Yeah, As a person that in my $dailyjob builds hardware firewalls (so called NGFWs but also "SP class" boxes), I can assure you properly configured DNS servers can absolutely defend themselves. If they need protection, you're doing it wrong. And there are design choices (load balancers, ECMP/UCMP, anycast) that makes these designs scale and switch over without any problems if additional "capabilities" don't go in their way. Adding stateful firewall in front of them is waste of good hardware. More over, if you insist on doing so, you'll likely suffer from state exhaustion or self-DDoS at one point in time. That typically leads you to blame firewall vendor, and not your poor thinking, design or planning skills. Don't do that. KISS is decent design practice. Doing "tricks" with firewall may be relevant to Enterprise type of deployment, where "fusing" DNS info with other pieces (identity, data plane telemetry, etc) is typically element of your security architecture (and defense). What is way more useful for layered defence is applying QoS on upstream switch/router if it is enforced in hardware. "QoS" as expressed in maximum packets/second (which are roughly requests), not as in bits/second (which is pretty useless). That is, if you do know your rough levels exceeding which makes your server behave in less stable/predictable way. This is hardly unique or innovative though. I did deploy myself, and helped others to deploy FreeBSD-based BIND and nsd+unbound anycasted DNS servers.
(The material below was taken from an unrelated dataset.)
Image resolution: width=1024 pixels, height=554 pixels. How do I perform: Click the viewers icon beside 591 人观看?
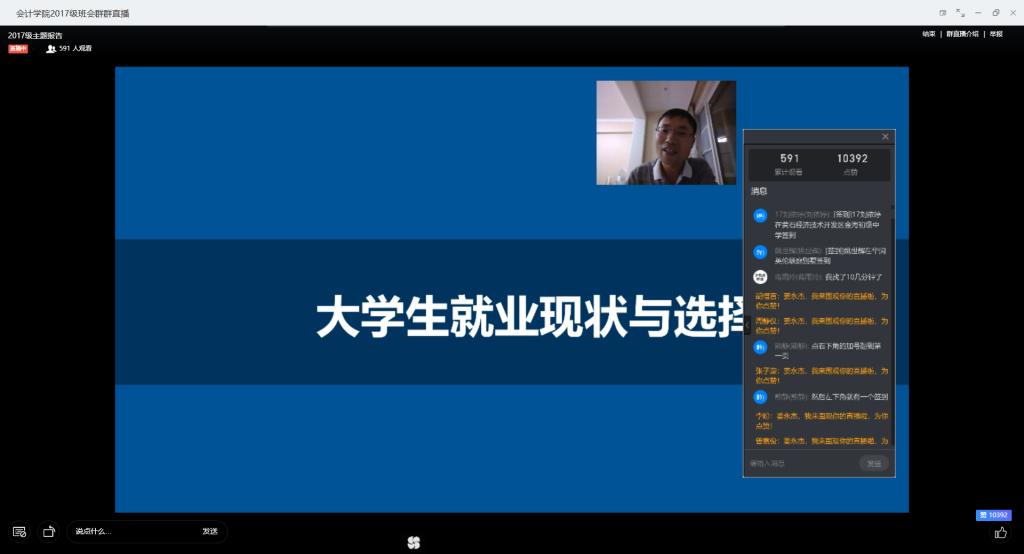tap(51, 48)
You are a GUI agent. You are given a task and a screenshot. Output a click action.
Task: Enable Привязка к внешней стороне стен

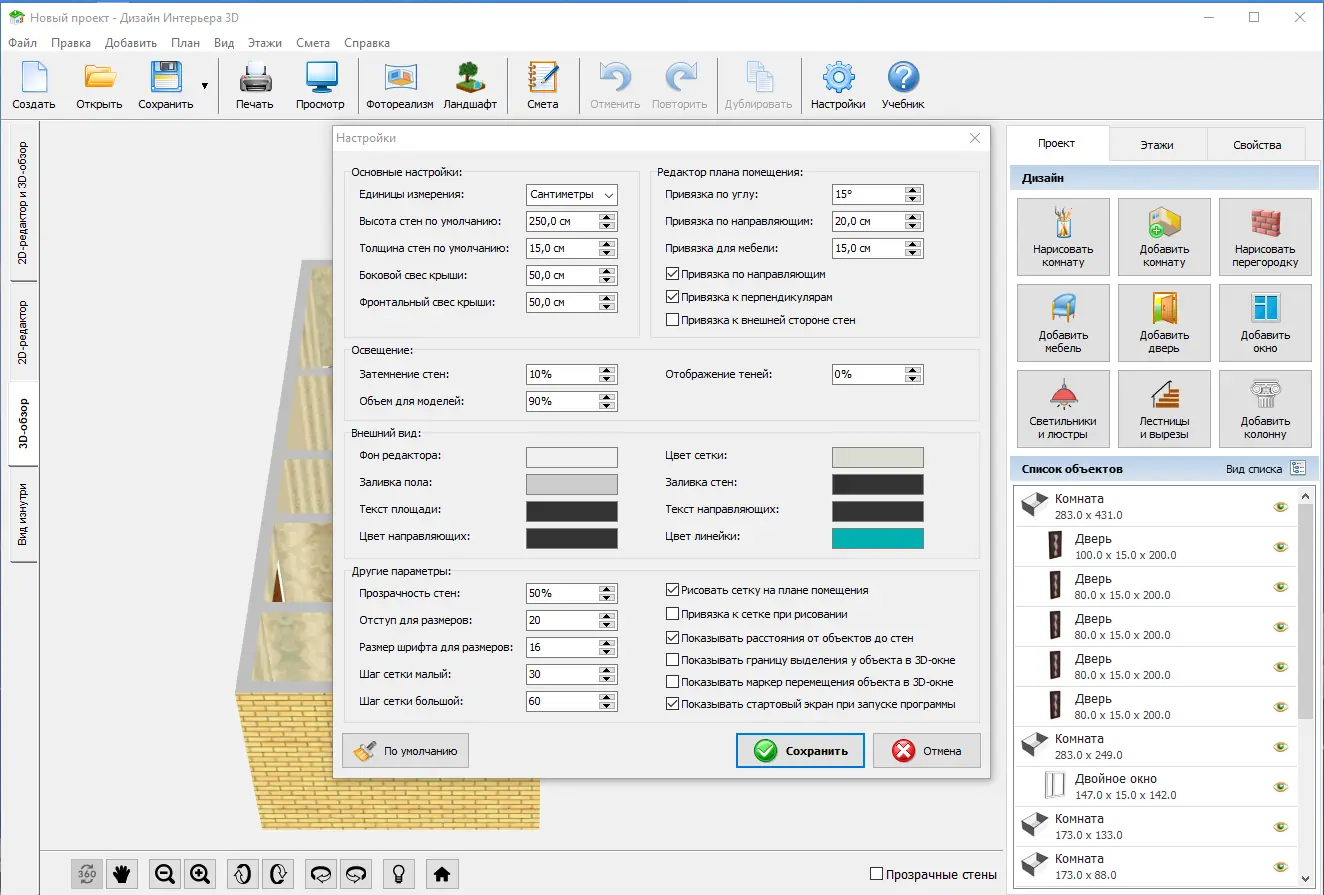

Biggest one (two pairs of Xeon based servers) was handling requests from ~3 million users while mostly idling last time I checked. And that was couple of years ago. I know it's still in production and handling "more". The only firewall they have is pf with pretty generic set of rules to drop host attacks and protect management access, DNS traffic is unfiltered as it doesn't make any sense. -- ./
On 8 Aug 2025, at 18:20, Nick Hilliard via NANOG <nanog@lists.nanog.org> wrote:
Mel Beckman wrote on 08/08/2025 17:08:
Appropriately sized, HA firewall pairs mitigate this pretty handily.
Mel,
Please don't let me stop you from doing this. The failure modes are really quite entertaining, at least from a distance. Anyone got popcorn?